Jacques Rancière définit l’opposition entre la police (pouvoir gouvernemental) et la politique (processus d’émancipation) comme l’essence du politique. En d’autres termes, il fait s’affronter la rigidité d’un corps constitué de normes (l’Etat) avec la volonté et le désir d’individus souhaitant exprimer leur liberté dans l’égalité de tous. Face à cet Etat hiérarque qui « fait du tort à l’égalité », le citoyen libéré qui cherche à éviter l’emploi d’une violence face à une autre (car la fin ne justifie jamais les moyens) n’a pas d’autre choix que d’adopter une posture nommée désobéissance civile.

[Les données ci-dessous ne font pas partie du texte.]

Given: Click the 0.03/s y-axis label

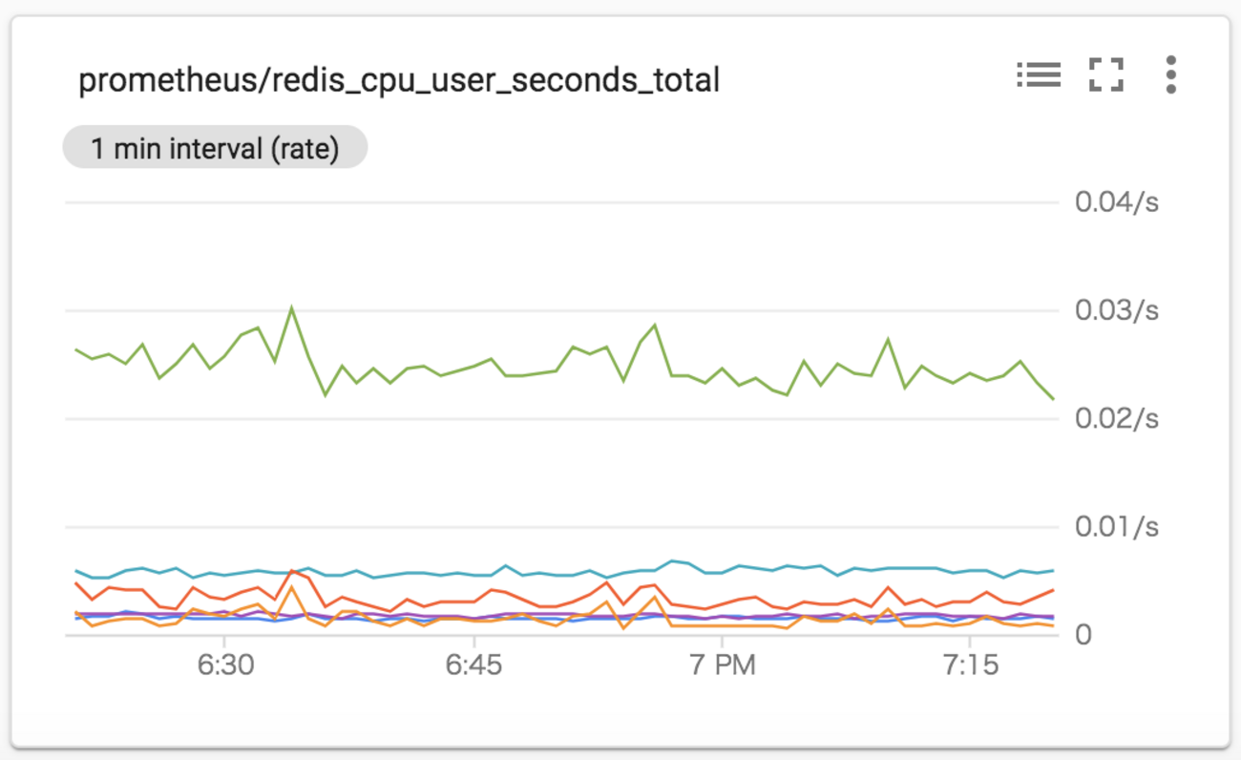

A la suite de Nietzsche, qui considère l’Etat comme « le plus froid de tous les monstres froids », Alain Badiou déclare dans cet entretien :

Tout État possède une dimension criminelle intrinsèque. Parce que tout État est un mélange de violence et d’inertie conservatrice. […] L’État est une entité qui n’a d’autre idée que de persévérer dans son être, comme dirait Spinoza.

Badiou évoque ici la fameuse raison d’Etat, valeur suprême qui justifie d’outrepasser les règles démocratiques, c’est-à-dire d’ignorer la volonté du peuple. Comme cette raison d’Etat est pratique, elle est invoquée par tous les dirigeants, qu’ils aient été élus au cours d’un scrutin dit démocratique, ou pris le pouvoir par les armes ou qu’ils l’aient encore hérité de naissance. Ce qui fait qu’à l’échelle mondiale, on constate que la volonté des peuples ne s’exprime jamais, mais que celle des nations et de leurs gouvernements ne cesse de se renforcer.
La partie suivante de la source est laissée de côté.